• _Quellenauszug_
<<<<
Gegen Verhütung, Scheidung und LGBTQI-Rechte – Christliche Fundamentalisten und die ÖVP


Während sich die katholische Kirche zunehmend weltoffener gibt, stärkt die ÖVP ihre Verbindungen mit dem erzkonservativen Rand innerhalb der katholischen Kirche und darüber hinaus. Nationalratsabgeordnete und enge Mitarbeiter von Sebastian Kurz kommen aus dem christlich-fundamentalistischen Umfeld. Scheidung, Schwangerschaftsabbruch oder Rechte von Homosexuellen sind ihnen ein Dorn im Auge.

Thomas Hackl | KONTRASTE.at

Bild: KONTRASTE.at

Die katholische Kirche durchlebt unter Papst Franziskus eine Zeit der Öffnung und Modernisierung. Papst Franziskus vertritt eine offenere Haltung gegenüber Homosexualität und Scheidung. Außerdem setzt sich der Papst für den Kampf gegen die Klimakrise ein und fordert eine sozialere Wirtschaftspolitik. Für die ÖVP war die katholische Kirche immer einer der wichtigsten Verbündeten. Man könnte deshalb annehmen, dass sich die Volkspartei über die Modernisierung der katholischen Kirche freut, da sich die „Neue Volkspartei“ unter Kurz selbst als moderne Kraft darstellen möchte.
>>>>
• _Aufgabenstellung_
Gib den Abschnitt des Textes über die ÖVP und christliche Fundamentalisten beginnend mit „Thomas Hackl |“ und weiter bis „Kraft darstellen möchte.“ erneut wieder und ersetze darin „Papst Franziskus“ durch „Franziskus“.

• _Ausgewählte Datensätze_
<<<<
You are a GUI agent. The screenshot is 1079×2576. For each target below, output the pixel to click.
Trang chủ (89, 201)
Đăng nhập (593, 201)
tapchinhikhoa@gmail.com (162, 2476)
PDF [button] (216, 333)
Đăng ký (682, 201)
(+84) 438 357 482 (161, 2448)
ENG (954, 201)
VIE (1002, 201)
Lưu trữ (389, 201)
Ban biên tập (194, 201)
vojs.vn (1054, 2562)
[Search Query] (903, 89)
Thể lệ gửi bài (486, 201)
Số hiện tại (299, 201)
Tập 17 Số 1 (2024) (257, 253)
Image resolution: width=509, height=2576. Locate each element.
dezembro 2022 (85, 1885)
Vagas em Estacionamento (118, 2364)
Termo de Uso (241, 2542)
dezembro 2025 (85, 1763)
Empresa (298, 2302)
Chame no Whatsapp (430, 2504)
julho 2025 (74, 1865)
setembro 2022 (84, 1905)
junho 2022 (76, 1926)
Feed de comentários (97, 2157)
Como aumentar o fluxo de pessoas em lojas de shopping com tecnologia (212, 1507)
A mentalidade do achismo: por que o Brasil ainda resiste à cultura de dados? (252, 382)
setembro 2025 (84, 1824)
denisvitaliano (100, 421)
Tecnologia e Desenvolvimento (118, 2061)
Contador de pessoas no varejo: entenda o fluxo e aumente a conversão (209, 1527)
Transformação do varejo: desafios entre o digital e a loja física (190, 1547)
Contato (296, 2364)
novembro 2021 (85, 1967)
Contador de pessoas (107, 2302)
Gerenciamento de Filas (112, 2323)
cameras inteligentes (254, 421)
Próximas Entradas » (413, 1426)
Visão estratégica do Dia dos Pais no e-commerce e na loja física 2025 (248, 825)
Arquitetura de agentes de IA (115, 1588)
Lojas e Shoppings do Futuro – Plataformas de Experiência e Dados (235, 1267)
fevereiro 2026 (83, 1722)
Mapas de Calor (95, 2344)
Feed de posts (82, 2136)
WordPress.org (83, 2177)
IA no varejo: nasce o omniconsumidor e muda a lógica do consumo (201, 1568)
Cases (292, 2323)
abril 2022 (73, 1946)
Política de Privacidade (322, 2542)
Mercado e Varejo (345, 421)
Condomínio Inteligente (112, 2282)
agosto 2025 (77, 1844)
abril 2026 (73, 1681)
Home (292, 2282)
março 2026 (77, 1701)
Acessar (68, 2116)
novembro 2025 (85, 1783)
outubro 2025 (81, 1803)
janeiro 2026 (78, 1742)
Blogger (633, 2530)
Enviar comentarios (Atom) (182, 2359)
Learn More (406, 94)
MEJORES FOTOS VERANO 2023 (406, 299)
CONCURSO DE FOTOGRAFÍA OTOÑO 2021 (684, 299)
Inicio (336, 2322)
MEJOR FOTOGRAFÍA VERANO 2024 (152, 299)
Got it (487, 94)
>>>>
• _Ergebnis der Aufgabe_
Thomas Hackl | KONTRASTE.at

Bild: KONTRASTE.at

Die katholische Kirche durchlebt unter Franziskus eine Zeit der Öffnung und Modernisierung. Franziskus vertritt eine offenere Haltung gegenüber Homosexualität und Scheidung. Außerdem setzt sich der Papst für den Kampf gegen die Klimakrise ein und fordert eine sozialere Wirtschaftspolitik. Für die ÖVP war die katholische Kirche immer einer der wichtigsten Verbündeten. Man könnte deshalb annehmen, dass sich die Volkspartei über die Modernisierung der katholischen Kirche freut, da sich die „Neue Volkspartei“ unter Kurz selbst als moderne Kraft darstellen möchte.